10. “I’m super scared to lose my insurance, and I fall in the grey area of too sick to work, too healthy for disability. So what happens then? I know I won’t be the only one in this position either.”

11. “I need him to understand that having insurance and having access to healthcare are not the same thing. Test, medications, and visits to the doctor are very expensive and with the high costs of these things, out of pocket, it limits the actual ability to see a doctor. Affordable insurance with lower deductibles and affordable medical help is a necessity, not a luxury.”

12. “This isn’t just some political issue, this is life and death. If he repeals the ACA and I’m without insurance it will cost roughly $8,000 a month for my medicine. This isn’t just paperwork, this is do I continue treatment or start planning my funeral? This isn’t ‘oh you’re being dramatic.’ This is my daily life.”

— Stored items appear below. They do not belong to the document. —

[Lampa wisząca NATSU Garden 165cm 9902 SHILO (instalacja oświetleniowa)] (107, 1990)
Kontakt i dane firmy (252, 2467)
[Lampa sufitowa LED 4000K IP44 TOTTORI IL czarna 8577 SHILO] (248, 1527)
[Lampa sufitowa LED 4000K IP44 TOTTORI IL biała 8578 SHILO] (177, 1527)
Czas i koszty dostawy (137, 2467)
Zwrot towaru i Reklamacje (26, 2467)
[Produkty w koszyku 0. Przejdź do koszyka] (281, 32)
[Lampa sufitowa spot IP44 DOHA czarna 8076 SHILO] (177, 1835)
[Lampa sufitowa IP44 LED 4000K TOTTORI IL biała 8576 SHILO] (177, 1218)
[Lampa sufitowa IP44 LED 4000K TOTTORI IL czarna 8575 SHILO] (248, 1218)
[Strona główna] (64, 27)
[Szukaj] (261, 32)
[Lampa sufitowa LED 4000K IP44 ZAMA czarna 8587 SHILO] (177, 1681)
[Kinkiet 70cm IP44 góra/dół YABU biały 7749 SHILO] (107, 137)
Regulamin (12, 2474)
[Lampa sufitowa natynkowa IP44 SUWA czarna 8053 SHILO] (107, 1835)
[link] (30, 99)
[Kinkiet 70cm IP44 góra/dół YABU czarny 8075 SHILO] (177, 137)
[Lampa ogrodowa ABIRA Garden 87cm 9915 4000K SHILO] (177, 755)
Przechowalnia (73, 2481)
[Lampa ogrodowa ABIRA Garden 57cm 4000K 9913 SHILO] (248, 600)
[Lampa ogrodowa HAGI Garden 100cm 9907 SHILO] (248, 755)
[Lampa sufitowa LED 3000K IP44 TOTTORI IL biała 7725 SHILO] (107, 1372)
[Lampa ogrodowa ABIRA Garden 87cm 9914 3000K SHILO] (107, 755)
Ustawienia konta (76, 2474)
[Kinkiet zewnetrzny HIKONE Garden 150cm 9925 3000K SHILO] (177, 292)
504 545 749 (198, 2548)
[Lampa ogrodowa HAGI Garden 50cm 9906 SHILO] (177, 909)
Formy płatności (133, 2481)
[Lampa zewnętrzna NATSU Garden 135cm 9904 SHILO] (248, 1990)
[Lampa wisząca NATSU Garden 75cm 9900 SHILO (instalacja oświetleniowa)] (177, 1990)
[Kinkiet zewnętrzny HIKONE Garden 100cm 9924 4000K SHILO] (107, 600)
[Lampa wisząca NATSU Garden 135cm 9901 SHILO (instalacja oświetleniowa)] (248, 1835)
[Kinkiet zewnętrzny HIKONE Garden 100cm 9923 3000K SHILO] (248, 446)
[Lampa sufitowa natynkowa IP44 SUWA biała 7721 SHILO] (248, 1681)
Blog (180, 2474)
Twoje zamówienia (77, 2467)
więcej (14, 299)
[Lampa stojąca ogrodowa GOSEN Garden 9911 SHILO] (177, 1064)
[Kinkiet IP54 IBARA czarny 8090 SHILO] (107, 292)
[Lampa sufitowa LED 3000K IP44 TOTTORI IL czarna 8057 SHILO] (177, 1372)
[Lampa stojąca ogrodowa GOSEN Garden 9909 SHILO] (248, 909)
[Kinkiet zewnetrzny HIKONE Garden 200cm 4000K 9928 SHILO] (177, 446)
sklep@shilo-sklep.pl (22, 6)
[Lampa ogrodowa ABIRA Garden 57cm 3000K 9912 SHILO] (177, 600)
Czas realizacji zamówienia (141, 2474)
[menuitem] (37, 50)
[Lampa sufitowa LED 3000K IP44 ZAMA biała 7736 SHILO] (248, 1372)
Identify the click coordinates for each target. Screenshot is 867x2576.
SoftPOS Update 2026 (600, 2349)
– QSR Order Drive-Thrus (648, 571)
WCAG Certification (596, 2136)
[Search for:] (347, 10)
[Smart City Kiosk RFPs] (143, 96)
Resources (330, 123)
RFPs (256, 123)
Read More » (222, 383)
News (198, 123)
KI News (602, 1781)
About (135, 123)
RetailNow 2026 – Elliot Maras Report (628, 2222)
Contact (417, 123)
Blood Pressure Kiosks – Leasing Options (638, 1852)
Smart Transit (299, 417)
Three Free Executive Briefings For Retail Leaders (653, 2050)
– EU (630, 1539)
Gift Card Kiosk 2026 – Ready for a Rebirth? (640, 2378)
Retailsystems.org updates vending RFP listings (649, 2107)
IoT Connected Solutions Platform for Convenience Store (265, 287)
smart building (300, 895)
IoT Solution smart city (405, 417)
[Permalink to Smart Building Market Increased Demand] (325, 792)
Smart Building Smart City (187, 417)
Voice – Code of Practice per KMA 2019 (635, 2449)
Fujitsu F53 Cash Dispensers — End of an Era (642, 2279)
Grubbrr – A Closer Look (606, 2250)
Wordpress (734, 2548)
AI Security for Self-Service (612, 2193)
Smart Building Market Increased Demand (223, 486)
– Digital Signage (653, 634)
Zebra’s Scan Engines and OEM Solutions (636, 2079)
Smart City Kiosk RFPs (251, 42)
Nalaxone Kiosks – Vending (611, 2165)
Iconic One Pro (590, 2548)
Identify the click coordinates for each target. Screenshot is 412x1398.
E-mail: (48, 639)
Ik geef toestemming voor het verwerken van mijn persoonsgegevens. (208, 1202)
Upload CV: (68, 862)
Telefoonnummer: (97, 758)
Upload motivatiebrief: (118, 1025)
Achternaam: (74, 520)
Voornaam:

13. “Stop making insurance so expensive. It’s not like we have a choice to be sick. Make it more affordable. Health insurance and prescriptions. I’m not asking for a fancy car, big house, or a vacation, I’m asking to have good health at a less expense!”

14. “What takes ‘normal’ people moments to accomplish can take the chronically ill hours. What some consider to be only an addictive drug is considered a means to sustainable activity for the chronically ill. What some consider to be too many appointments is considered a to be a light week for the chronically ill. Please bear us in mind when making your decisions. We aren’t heard the way others are heard. We need you to acknowledge and be considerate of us. Consider us. We are human beings.”

15. “Have a new system ready to replace [the ACA] that never discriminates against those with a pre-existing condition. Make it illegal for drug companies to advertise on TV, just like cigarettes. Enforce marketplace competition so drug companies make their prices reasonable for all. No medicine should ever be $100 per pill or thousands of dollars per month. Promote healthy living and maybe cover naturopathic doctors so diseases don’t have to always get worse.”